Despicable Me 2: Original Motion Picture Soundtrack is the soundtrack album for the 2013 film Despicable Me 2; the sequel to Despicable Me (2010). The album was released on July 2, 2013, through Back Lot Music. The original music was composed by Heitor Pereira and Pharrell Williams, whom previously scored for Despicable Me. The soundtrack to the film featured 24 tracks – eight songs and the remainder of the album, consists of original score tracks. Out of the eight songs, three original tracks, written by Williams, were featured in the album as well as the tracks "Another Irish Drinking Song", "I Swear" and "Y.M.C.A." were incorporated into the album. Besides that, two tracks from Despicable Me: "Fun, Fun, Fun" and the titular track is also featured in the soundtrack.

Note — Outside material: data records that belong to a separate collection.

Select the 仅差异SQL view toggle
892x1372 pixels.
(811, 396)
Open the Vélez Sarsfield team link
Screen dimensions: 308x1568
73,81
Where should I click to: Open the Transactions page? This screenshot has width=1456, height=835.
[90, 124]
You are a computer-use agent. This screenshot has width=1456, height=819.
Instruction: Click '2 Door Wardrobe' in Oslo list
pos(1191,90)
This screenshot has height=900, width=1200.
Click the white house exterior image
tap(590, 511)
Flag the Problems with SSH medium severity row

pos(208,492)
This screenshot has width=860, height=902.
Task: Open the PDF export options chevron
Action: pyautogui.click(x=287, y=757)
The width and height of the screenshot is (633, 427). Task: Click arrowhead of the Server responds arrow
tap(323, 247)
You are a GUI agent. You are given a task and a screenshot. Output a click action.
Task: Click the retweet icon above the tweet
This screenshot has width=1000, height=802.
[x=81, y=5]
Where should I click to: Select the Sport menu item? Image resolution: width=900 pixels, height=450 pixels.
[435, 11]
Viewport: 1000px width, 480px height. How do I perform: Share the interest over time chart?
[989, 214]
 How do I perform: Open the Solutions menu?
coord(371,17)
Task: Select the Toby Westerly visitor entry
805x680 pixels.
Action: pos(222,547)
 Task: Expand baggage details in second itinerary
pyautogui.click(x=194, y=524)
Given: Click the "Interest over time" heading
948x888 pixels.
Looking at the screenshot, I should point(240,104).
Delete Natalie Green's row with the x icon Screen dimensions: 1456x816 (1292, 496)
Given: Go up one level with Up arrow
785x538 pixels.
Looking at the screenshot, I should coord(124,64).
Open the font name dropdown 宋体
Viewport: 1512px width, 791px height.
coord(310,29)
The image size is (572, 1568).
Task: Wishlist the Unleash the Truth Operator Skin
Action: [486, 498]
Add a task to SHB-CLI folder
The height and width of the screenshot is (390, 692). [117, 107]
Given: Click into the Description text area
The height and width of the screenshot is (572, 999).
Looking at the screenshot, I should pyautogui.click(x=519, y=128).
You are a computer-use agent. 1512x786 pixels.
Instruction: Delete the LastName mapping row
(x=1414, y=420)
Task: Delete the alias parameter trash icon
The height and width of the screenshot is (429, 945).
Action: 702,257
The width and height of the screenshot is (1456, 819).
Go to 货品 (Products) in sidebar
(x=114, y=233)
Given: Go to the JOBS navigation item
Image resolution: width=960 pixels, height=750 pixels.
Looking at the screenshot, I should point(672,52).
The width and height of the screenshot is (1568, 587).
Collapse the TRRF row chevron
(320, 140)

The track "Happy" served as the only single from the album released on November 21, 2013 by Back Lot Music, and was also part of Williams' second studio album Girl (2014). A visual presentation of the track, being advertised as "the world's first 24-hour music video" coincided the single, featuring Williams and directed by We Are from LA, and went viral upon release. Besides, topping the charts in over 19 countries, it was the best-selling song of 2014 in the United States and United Kingdom. The song also received an Academy Award-nomination for Best Original Song at the 86th Academy Awards, but lost the award to "Let It Go" from Frozen. Eight years after the single release, the track "Just a Cloud Away" was released in March 2022.

Background 
The co-director of Despicable Me 2, Chris Renaud had recalled the "distinctive music of the first film" that born out of the collaboration between Pereira and Williams, leading them to work for its sequel. Pereira attributed that for El Macho, being a Mexican wrestler and the main antagonist, had to implement "full choir with a latin flair to emphasize his presence". Pereira also created new themes for the characters, including for the minions, whose themes needed to be "more threatening and menacing". Williams and Pereira discussed about several main themes for the album, and went ahead with the overarching theme, which was not about the characters but much about the air of the film. He added that the "continuity was honestly based on lifting people up emotionally".

Williams wrote three original songs, including the popular track "Happy" that was released as a single on November 21, 2013 to wider commercial success. In a 2014 interview to The New York Times, Williams recalled that the song was rejected nine times, by the producer Chris Meledandri, before finally being approved. While writing the track, did not write the melodic portions, but only just the chorus part of the film. He finished writing the song within 20 minutes. The song was initially intended to be written for CeeLo Green (who earlier sang another track "Scream"), but due to conflicts with CeeLo's record company Elektra Records, as he was on the verge of releasing his 2013 Christmas album, Williams himself sang the track, instead.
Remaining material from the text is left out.